Fire's impact on brain development

The majority of calories we take in are used to power the primary and secondary functions within our bodies, especially brain development. While at rest, the brain uses nearly a fifth of your energy.

When humanity began harnessing fire for food, there was less time spent on chewing (less energy) and a higher caloric intake meant a greater amount of nutrients and energy could be devoted to brain development.

Expanding on mankind's quality of life

As early humans began to manipulate and control fire, they experienced changes beyond diet; they began to understand how to use this blaze to improve their quality of life.

Fire brought protection to mankind

Fire brought people down from the trees, using its light to deter nocturnal predators who stalked prey from the protection of the darkness. It allowed humans to expand civilization along the ground, a process that contributed to the evolution of bipedalism.

Fire brought endurance to early humanity

The use of fire also brought warmth to Homo erectus. They could thrive in cooler environments and had to rely less on furs. Without these heavy garments, early people were able to learn to run faster and longer. This, along with higher caloric intake providing extended energy, expanded their ability to hunt prey without exhausting themselves.

Fire evolved community and had lasting cultural impact

We enjoy a campfire with friends or a gathering around a fire with family to share stories and roast smores or share food. These are the same activities early humans performed around fire that led to cultural evolution.

Fire extended our days and became the focal point for social interaction and social traditions.

It promoted harmony and equality among tribes and sparked primal people's imaginations, helping them envision a larger sense of community both with distant people and the spirit world. Fire became a source of bonding, both emotionally and spiritually.

Gathering around fire and cooking shaped the social relationship between men and women, between hunters and gathers. From the division of labor to sexual intimacy and communication, all things revolved around food and fire. Men focused on hunting, while women took to gathering and cooking; this led to the eventual division of gendered labor and our practice of sharing food or providing for one another as a collective community.

Fire has always been the source of our humanity

By day, there was a great deal of work to be done; this is something that hasn't changed for hundreds of thousands of years.

But at night, humanity settled. The productivity available during the day would cease. No work could be done. As fire was harnessed, the human race's circadian rhythms adapted. People stayed awake longer and shifted their activity to something more social. Stories were told, conversations developed and the gathering around fire influenced the cognitive education and imagination of mankind.
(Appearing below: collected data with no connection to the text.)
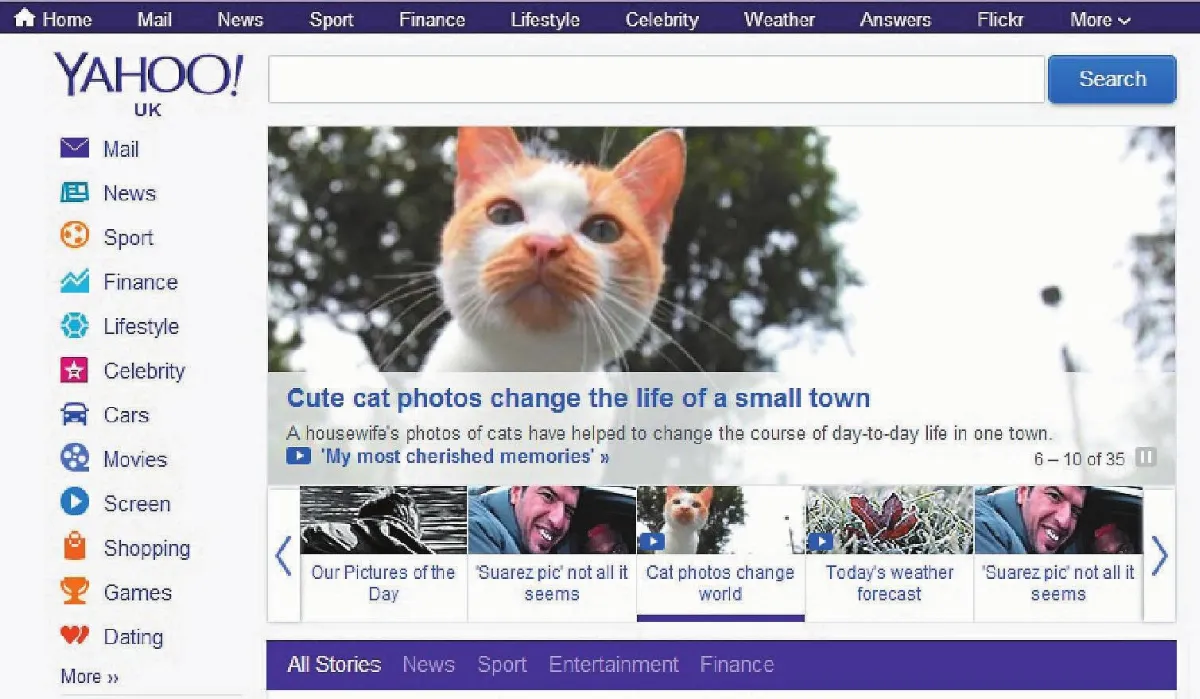Click the Finance chart icon
This screenshot has height=699, width=1200.
75,282
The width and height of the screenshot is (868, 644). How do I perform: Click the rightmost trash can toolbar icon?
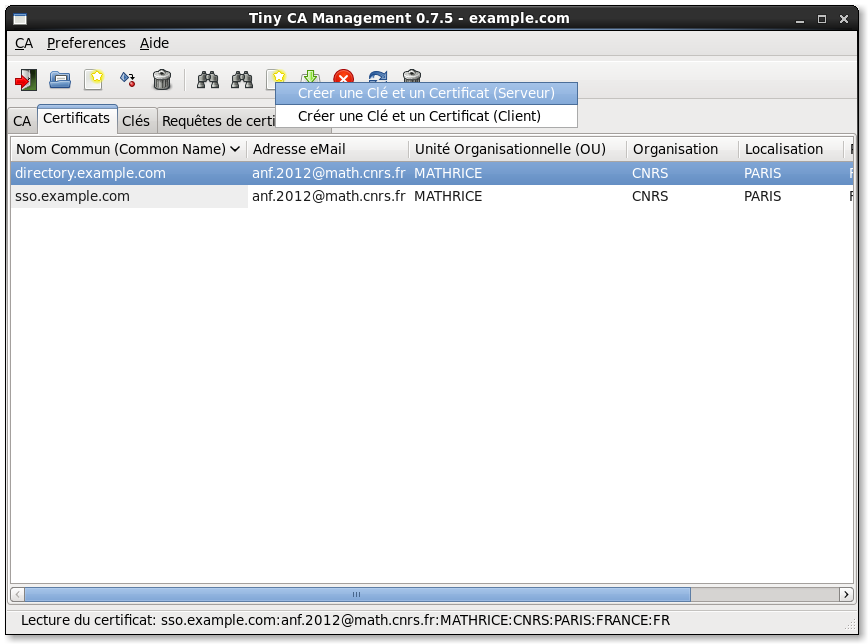(411, 78)
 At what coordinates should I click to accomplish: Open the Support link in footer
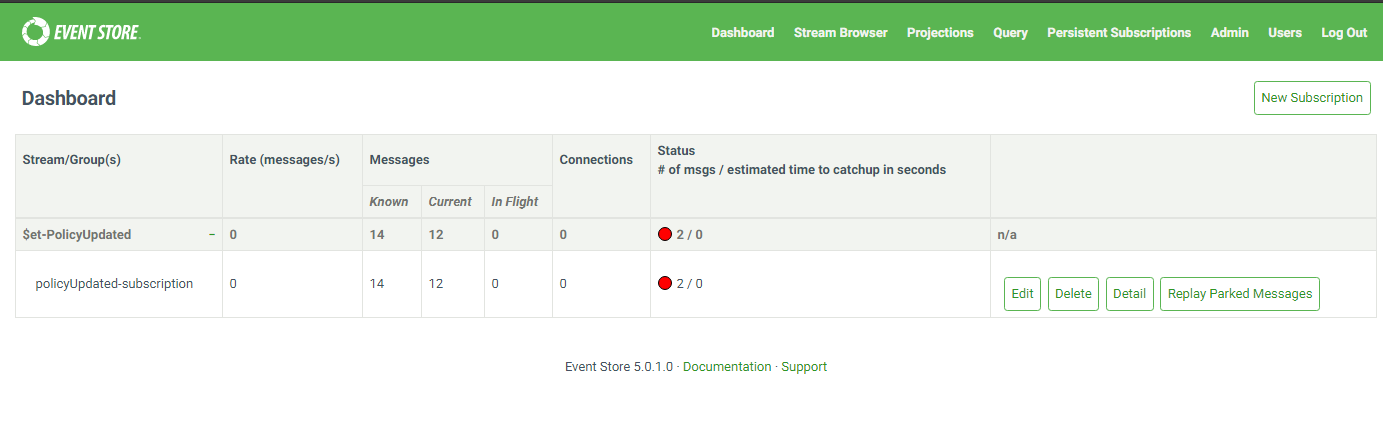[804, 367]

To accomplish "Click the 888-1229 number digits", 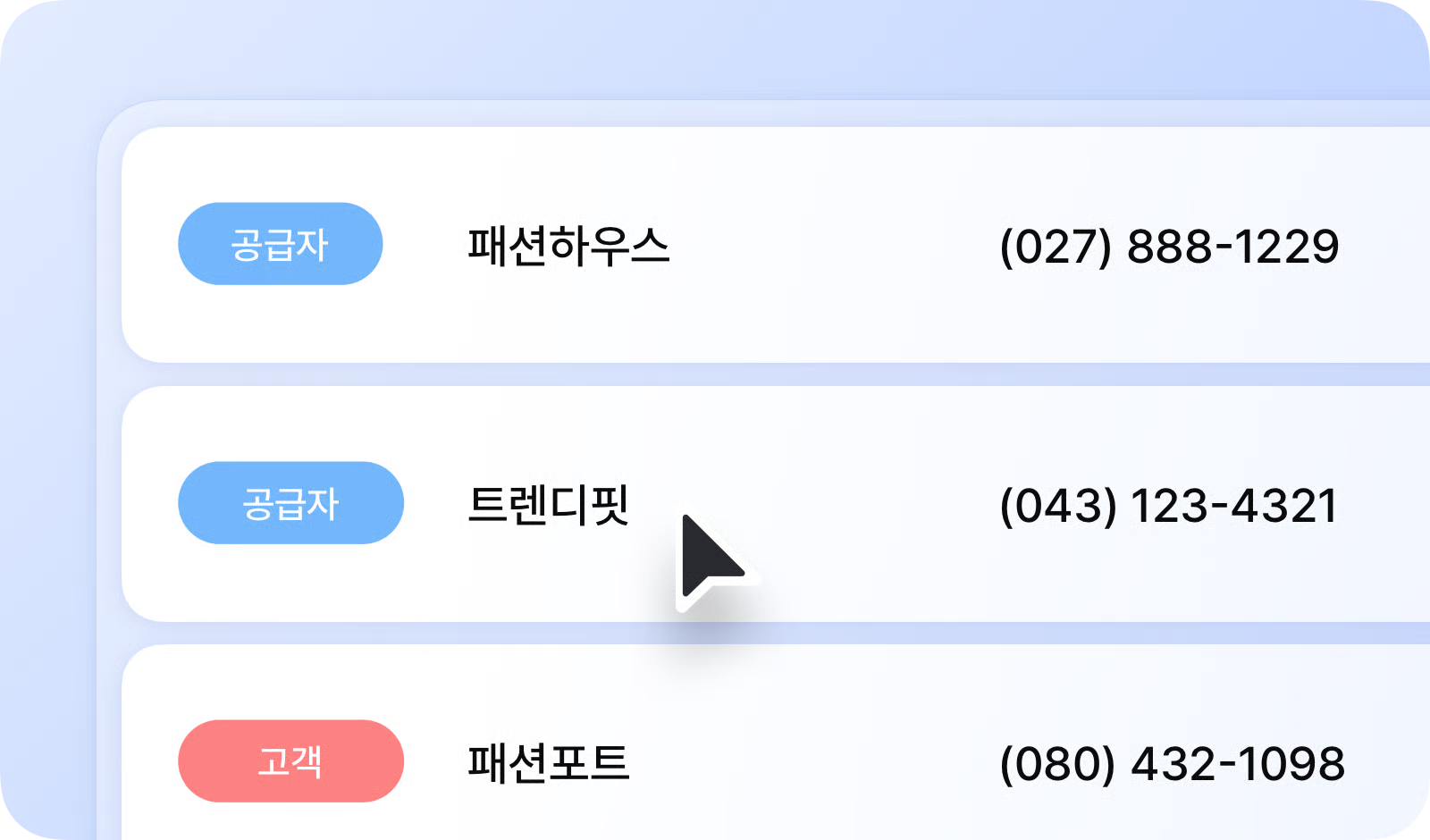I will pyautogui.click(x=1232, y=247).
Humans did not invent fire, but over the course of a million years, we have learned to harness and control it. We used it for cooking and for staying warm. It influenced language, social structure and communication. Over time, fire led to the manufacture of tools both in trade and in war, as well as innovations in industry and technology.

The way people harnessed fire and heat was nuanced and no less sophisticated than the way we employ it today. Fire has become a prominent and permanent part of who we are.

Despite all the advances in our technology, fire is deeply ingrained in our lives. Even today, we find solace, comfort and bonding in fire. Like our ancestors more than 800,000 years ago, we apply it and take control of it within our homes. Ultimately, we come together to share stories and warmth around the same rippling flames that shaped our world and made us human.

Sources

This article was produced by Angie's List.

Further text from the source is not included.